Saturday, January 30, 2016

Pecan Flats Trail

Teri and I are finishing our second month at Inks Lake State Park. Time really flies!

The park has about 8 miles of hiking trails, but the trails have been closed during much of our stay because of controlled hunts in the park. Now that the hunts are over we decided to check out the 3.5 mile Pecan Flats Trail. The trail features 28 interpretive points and a nicely done booklet describing each point.

Cedar Waxwing Flock
We immediately encountered several large flocks of Cedar Waxwings. They seemed to be enjoying Mistletoe berries, and Teri spotted this pair feeding one another.

It was sunny and unseasonably warm. Male Northern Cardinals were singing like it was Springtime!
Northern Cardinal
While much of the trail was along a creek and featured large Pecan trees, some of the walking was on exposed Gneiss and Granite. There were some interesting rock formations along the way.

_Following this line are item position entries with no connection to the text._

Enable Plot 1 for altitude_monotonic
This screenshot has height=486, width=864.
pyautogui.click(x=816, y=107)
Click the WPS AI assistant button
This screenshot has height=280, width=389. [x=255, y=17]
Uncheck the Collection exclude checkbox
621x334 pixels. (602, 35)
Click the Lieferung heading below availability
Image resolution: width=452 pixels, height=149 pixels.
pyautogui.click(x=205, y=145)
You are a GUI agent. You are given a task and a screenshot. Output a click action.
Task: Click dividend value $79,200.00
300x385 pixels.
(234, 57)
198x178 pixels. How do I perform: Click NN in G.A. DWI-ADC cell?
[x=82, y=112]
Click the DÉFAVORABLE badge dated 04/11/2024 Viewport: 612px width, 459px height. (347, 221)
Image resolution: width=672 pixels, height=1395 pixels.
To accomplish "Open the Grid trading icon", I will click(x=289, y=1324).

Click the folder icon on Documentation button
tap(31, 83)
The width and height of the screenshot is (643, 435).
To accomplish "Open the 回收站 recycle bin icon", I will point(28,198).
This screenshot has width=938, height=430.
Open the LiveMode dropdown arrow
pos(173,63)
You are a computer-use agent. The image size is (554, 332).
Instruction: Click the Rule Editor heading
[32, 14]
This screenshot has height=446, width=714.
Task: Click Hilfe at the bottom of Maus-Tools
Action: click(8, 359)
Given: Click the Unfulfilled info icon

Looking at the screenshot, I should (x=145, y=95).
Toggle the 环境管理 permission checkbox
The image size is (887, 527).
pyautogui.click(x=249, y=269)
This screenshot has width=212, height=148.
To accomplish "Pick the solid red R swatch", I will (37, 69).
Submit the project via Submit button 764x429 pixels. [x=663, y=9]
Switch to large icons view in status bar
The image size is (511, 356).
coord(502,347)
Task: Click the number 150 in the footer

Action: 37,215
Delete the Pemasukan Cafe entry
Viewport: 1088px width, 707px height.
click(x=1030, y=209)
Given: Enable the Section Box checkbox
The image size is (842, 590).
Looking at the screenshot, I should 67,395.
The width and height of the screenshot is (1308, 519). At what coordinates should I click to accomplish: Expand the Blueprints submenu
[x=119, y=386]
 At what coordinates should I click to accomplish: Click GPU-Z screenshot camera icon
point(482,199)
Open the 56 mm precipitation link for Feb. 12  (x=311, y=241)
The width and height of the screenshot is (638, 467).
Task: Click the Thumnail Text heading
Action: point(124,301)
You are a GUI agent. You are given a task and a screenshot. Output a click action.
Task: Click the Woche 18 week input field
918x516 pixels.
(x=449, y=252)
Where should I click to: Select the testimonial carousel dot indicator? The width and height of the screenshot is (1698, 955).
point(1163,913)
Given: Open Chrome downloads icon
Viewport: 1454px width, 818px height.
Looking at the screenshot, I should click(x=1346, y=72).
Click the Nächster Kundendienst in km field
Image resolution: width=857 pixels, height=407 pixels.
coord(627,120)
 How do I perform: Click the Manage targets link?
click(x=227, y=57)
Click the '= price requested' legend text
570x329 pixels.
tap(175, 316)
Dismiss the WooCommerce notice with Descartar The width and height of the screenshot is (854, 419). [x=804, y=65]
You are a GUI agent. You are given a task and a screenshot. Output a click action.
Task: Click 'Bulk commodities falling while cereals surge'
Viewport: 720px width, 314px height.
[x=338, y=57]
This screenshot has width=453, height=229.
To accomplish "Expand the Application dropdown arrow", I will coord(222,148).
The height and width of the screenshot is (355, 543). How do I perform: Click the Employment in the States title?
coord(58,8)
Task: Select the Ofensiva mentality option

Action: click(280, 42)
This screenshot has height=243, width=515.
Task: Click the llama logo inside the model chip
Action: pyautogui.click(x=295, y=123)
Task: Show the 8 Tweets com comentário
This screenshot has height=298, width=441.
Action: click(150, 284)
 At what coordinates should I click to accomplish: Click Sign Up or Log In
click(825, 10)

This trail provides access to a small primitive camping area. The area is far away from the lake and seldom used. We were tickled by this sign at one of the sites. Clearly no cocktails, but what about beer??
Campsite Sign
Sparrows tend to be drab, but I think the Black-throated Sparrow is a sharp-looking little bird.
Black-throated Sparrow
There are many types of cactus in the park. We think that this is Lace Cactus but are not sure. Anybody know?
Lace Cactus?
We saw a few common butterflies, which is a surprise in late January. We have had many freezing mornings, but these guys were out enjoying the sunshine just like we were.
Common Buckeye
Variegated Fritillary

Wednesday, January 6, 2016

Balcones Canyonlands NWR

Teri and I have been enjoying our time at Inks Lake State Park in the Texas Hill Country. Today was cool and drizzly, but we decided to get out and do some exploring at the nearby Balcones Canyonlands National Wildlife Refuge.

Balcones Canyonlands is made up dozens of different tracts of land set aside as habitat for Golden-cheeked Warblers and Black-capped Vireos. Most of the areas are closed to the public, but the Doeskin Ranch tract has about 6 miles of public trails and we decided to try them out.

The forecast was for rain so we stuck to a couple of the shorter trails. The Creek Trail follows a beautiful clear creek and has several interpretive stops and a trail guide. Doeskin Ranch was a working cattle ranch up until 1992, so there were several old buildings, fences and roads to see as we walked.
With the wet year we've had the creek and springs were flowing well. In dry years the creek apparently dries up, leaving only a couple of water holes for the wildlife.
Small Waterfall
We also hiked the Pond and Prairie Trail, and saw a small group of Ring-necked Ducks that flushed before we got close enough for pictures.

Our visit was shortened today by rain, but we'll return once the weather improves to hike the more extensive Rimrock and Indiangrass trails on more elevated areas of the refuge.
Perhaps we will look into volunteering at this refuge in the future.